I could not write about all of the things that I have learned or loved during this trip.  I knew that I would see things, the like of which I have never encountered before.  I knew that I would love most of what I would find here and that I intended to have a great time with my friends.

I did have to make certain adjustments to the way that I am used to living. You see as an adult with no children, I had no real understanding of the day to day running of a household with a family in it.  My hat goes off to my friends, whilst I was previously in my own comfortable bubble of blissful ignorance I have seen some of what is involved in getting things done in a household with children so I salute those who are doing this every day. For the first week here I felt absolutely wiped out, by so many things, exhaustion being only one of them and the cold that followed.  I found the noise difficult to get used to and have become a much lighter sleeper during this trip.

I am used to motherly instincts kicking in, since I am Mama to a wonderful dog, so if he stirs in the night, then I am awake.  But with children about I was on tenterhooks. After weeks here now I am not so skittish. I am also enjoying the numerous hugs which are planted upon me throughout the day, or leaning in to see what I am doing, or just to tell me something and the little gifts that I have been presented with during my stay.  It has been wonderful being part of this family for the past few weeks and I will miss each and every one of them when I return home.  I am also extremely grateful for them for making me so welcome, not only in their home but also their hearts.  I have known their Mum since we were children at school, but for a large chunk of their lives, I was not in touch with them, having only caught up again recently. It seems like we are all making up for the lost time.

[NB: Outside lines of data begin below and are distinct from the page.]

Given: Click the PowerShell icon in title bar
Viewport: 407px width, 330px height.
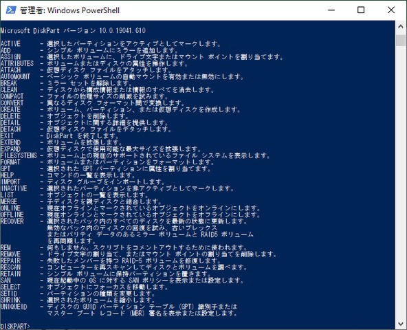Looking at the screenshot, I should pos(11,10).
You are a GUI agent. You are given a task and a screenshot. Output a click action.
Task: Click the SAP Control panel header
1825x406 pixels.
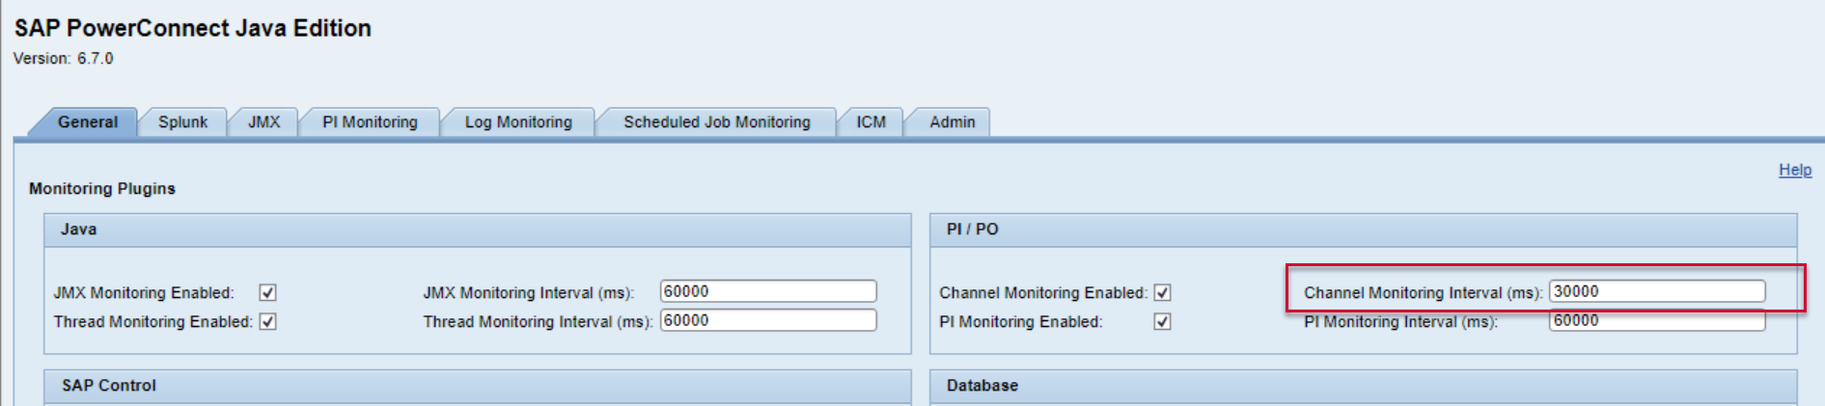point(477,386)
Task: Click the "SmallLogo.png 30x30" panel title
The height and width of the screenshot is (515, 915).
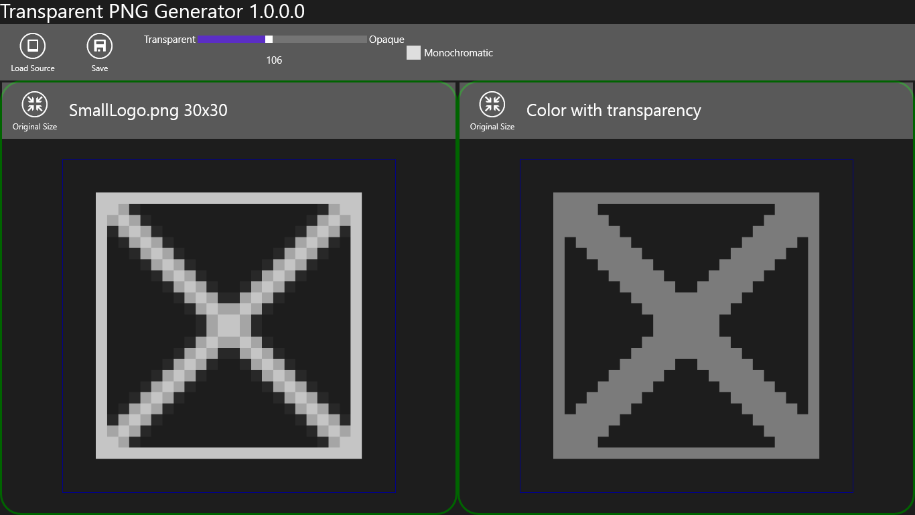Action: point(148,111)
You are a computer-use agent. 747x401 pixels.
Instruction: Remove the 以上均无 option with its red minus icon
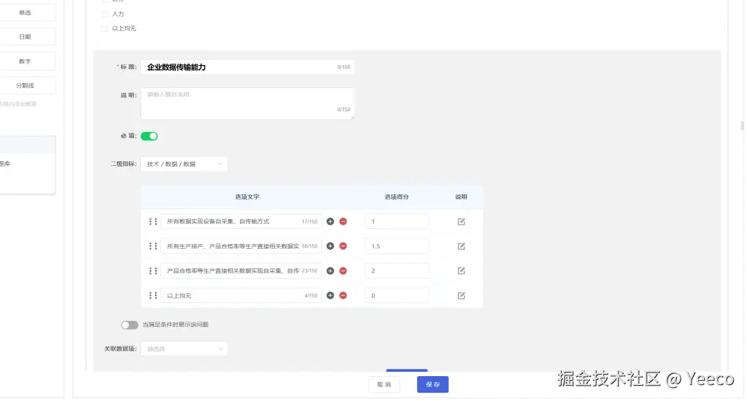pyautogui.click(x=344, y=295)
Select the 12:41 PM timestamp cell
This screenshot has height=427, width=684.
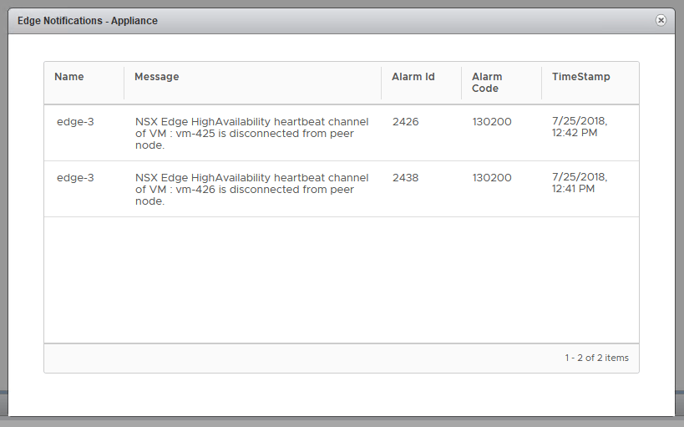580,183
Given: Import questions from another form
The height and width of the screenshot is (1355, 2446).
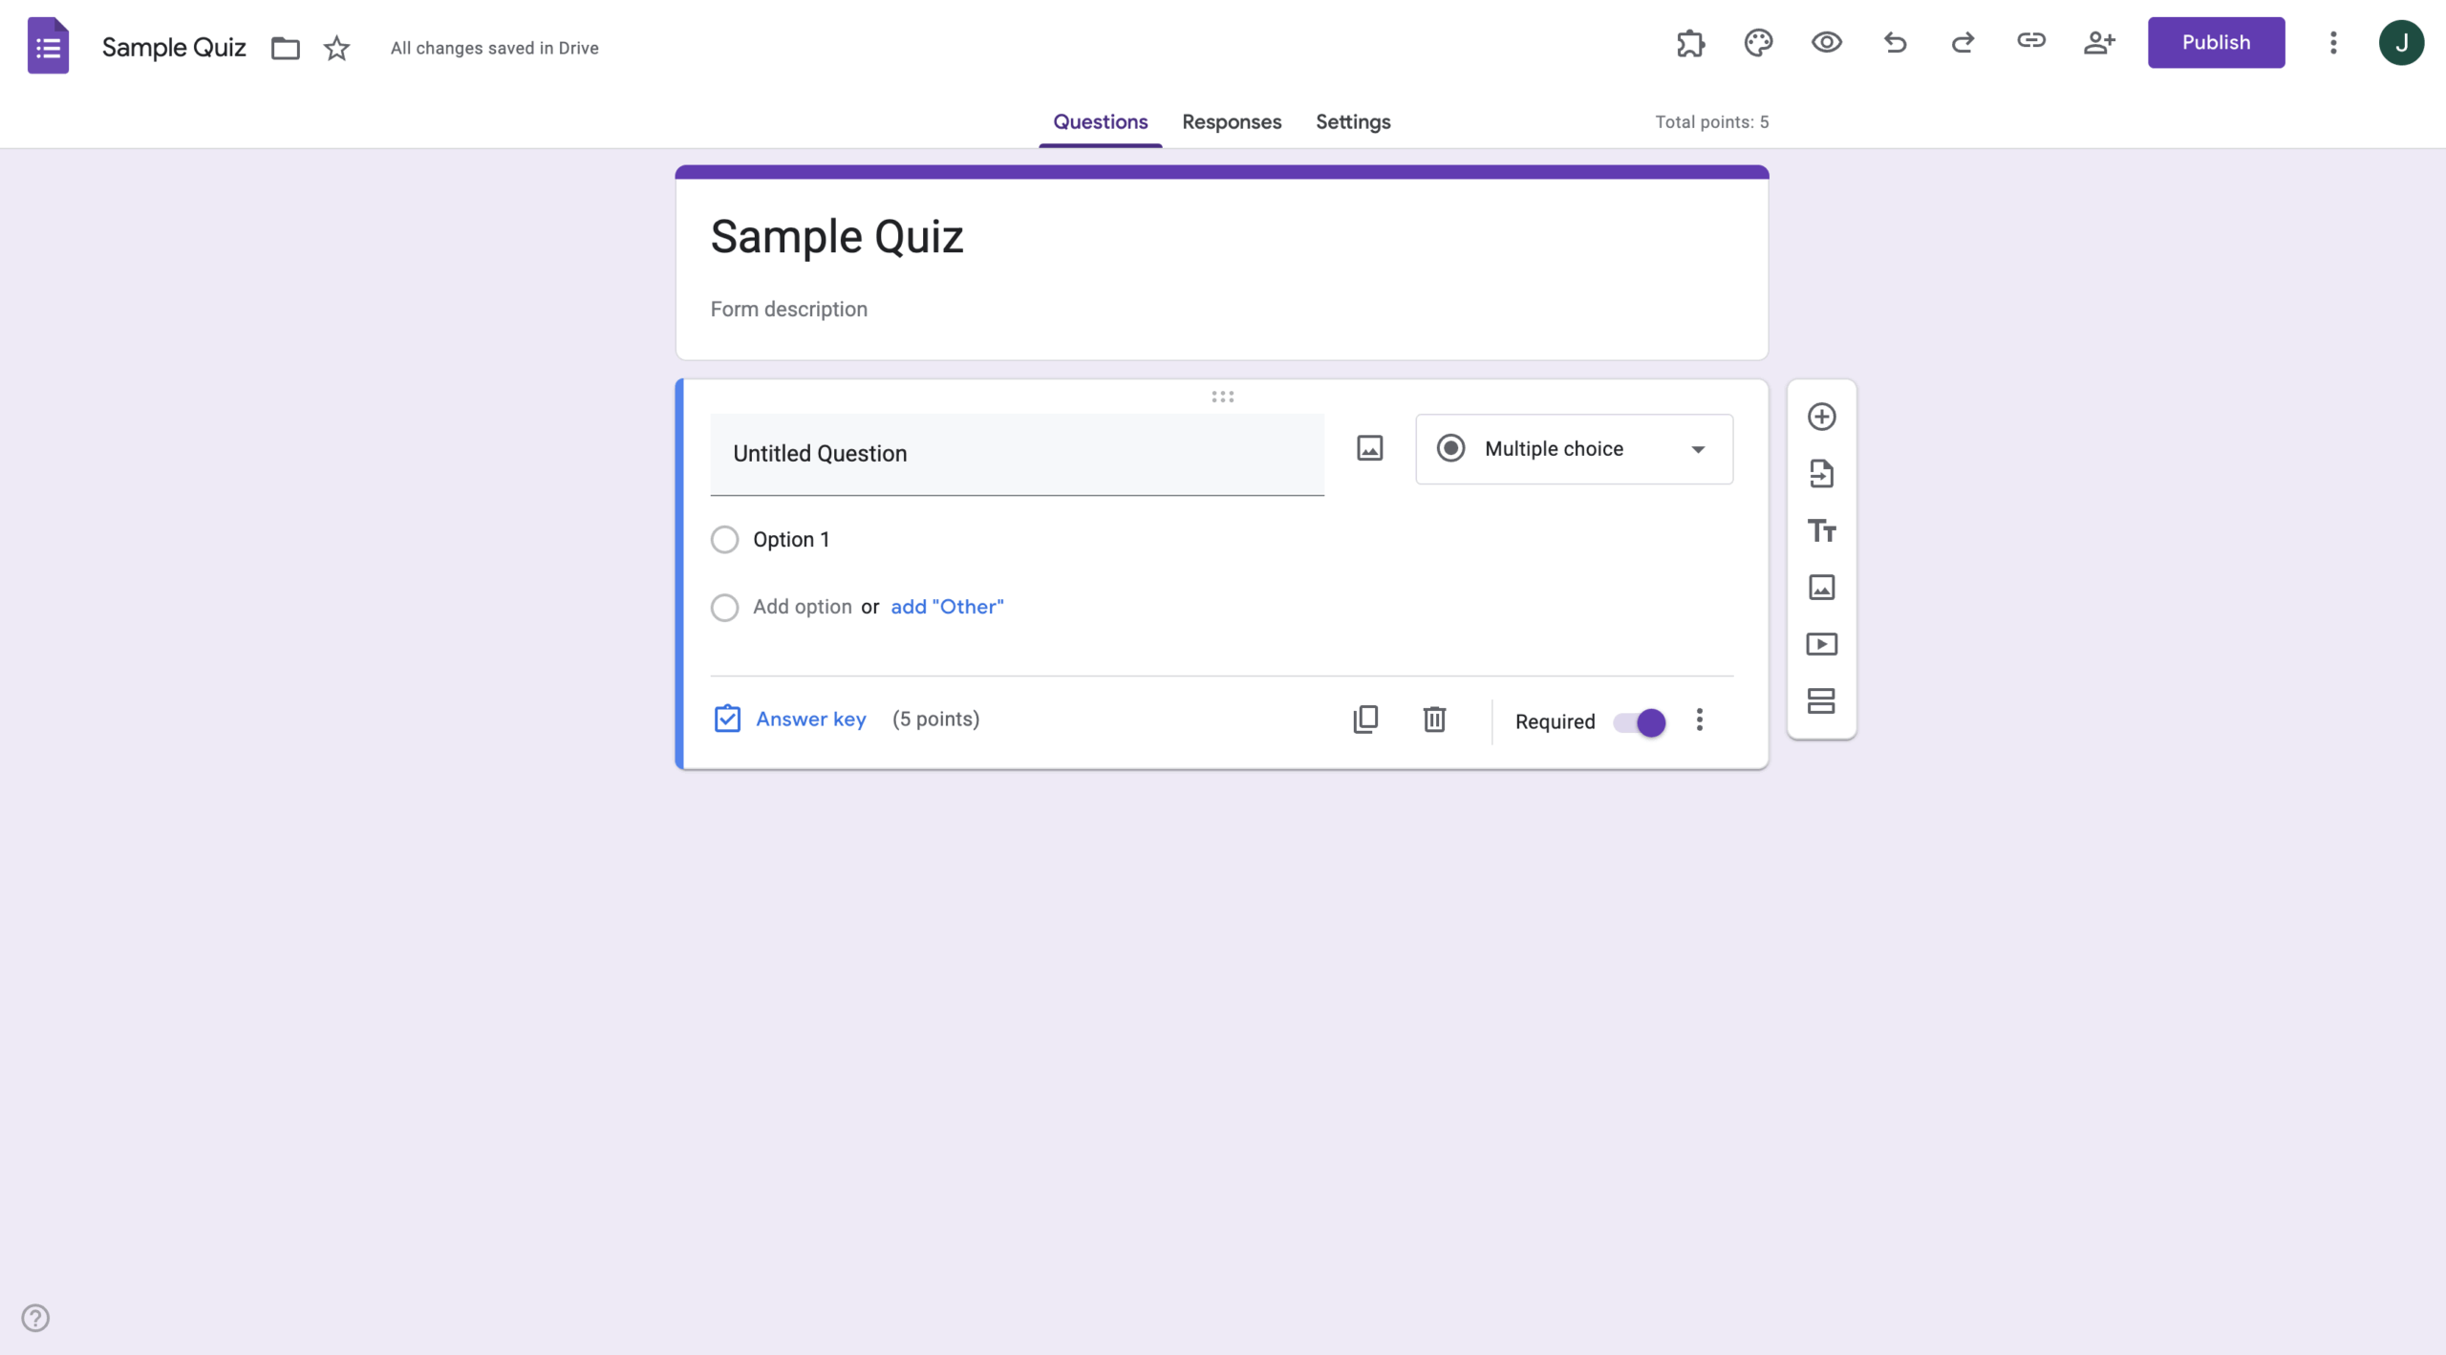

My friend said to me only the other morning, that she wanted to show me so much whilst I am here, she doesn’t want me to go home and not have done something that is wonderful and we could have done, since she doesn’t know when we will get to do it again. So we are not staying in and relaxing around the home, we do that when we have collected the kids from school and are all indoors for the evening.  We are out in the car, gallivanting, visiting wonderful beaches and just sitting there on the sand, talking about the things that we can remember, when we were younger. The people we grew up around and experiences we shared.  It reminded me that this is exactly what friends do, they should do. It is totally normal.  I never thought that I might be totally normal.

We are enjoying the time we are spending together, the voyages of discovery, the sightseeing. Neither of us are particularly happy shopping, we ventured into a shopping mall here last week I think that although the building was pretty in places, but it is the most uncomfortable we have felt since I arrived and we could not wait to get back outside and do something else.

Don’t get me wrong, we have on occasion perused some of the shops, like galleries, artisan shops and the like, but generally speaking,  we are making memories and thinking of ways and things that are different from the norm.

I am writing this month, but not in the ways that I thought I would.  Bizarrely I have not written one poem since leaving the UK. I thought that I would write plenty of them, in the spare time of the evening.

No, instead I have been writing Trip Advisor reviews, which thankfully people are reading them at a steady rate. It is also a format where I am able to include my own photographs and of course helps any other people who may be thinking of visiting the area as well.

We haven’t been too far from here Queensland has so much to offer that it really hasn’t been necessary to travel very far at all. I think the furthest distance we have been has only been about 50Kms from the house.  But we have still seen so much or maybe it just seems like it since I hadn’t left the house for such a long time before coming away. We are out on most days by 11am and return to collect the children from school by 3pm, so I guess that limits how far we can go, but I am so grateful for the use of the car to drive us about, it makes such a huge difference when you are not reliant upon public transport. It also meant that we have been able to pick up any provisions which are necessary too. We have had some lovely meals.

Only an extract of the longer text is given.